▶ **ACTIVITY**
Please decide whether each of the following statements agrees with the excerpt on electronic medical records that follows, answering yes or no and quoting the words of the excerpt that decide it. 1. The excerpt holds that insurance companies ought to have their cost-lowering software. 2. The excerpt describes a Personal Health Record as managed by insurance companies. 3. The excerpt claims computers can handle interfacing faster and more effectively in some ways.

In reality, we are constantly “interfacing”. Doctors interface with patients, with the hospital administrators, with office managers, with the insurance companies and other third-party payers, with the Medical Board. The good news is that this is what computers are meant to do, on your behalf, and in some ways faster and more effectively. Instant communication to the right people at the right time.
Thus, it seems to us that there is a gigantic difference between an Electronic Medical Record and an Electronic Health Record, just as there is a big difference between an Electronic Medical Record and a Personal Health Record (PHR- managed by patients themselves). Insurance companies have powerful software, including Pay for Performance systems that are developed by experts for the insurance companies to lower their medical care costs as much as possible. They SHOULD have this software. We are not against that.
This is all well and good, but as a practitioner of medicine, you deserve to have your software tailored to make sure you benefit as much as possible. Of course, because the vast majority of doctors put patients first, then their patients would also benefit, as a result.

▶ **GIVEN MATERIAL**
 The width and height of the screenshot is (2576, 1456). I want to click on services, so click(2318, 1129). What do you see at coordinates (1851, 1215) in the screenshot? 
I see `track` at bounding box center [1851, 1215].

▶ **WRITTEN SOLUTION**
1. Yes: "They SHOULD have this software."
2. No: "PHR- managed by patients themselves"
3. Yes: "in some ways faster and more effectively"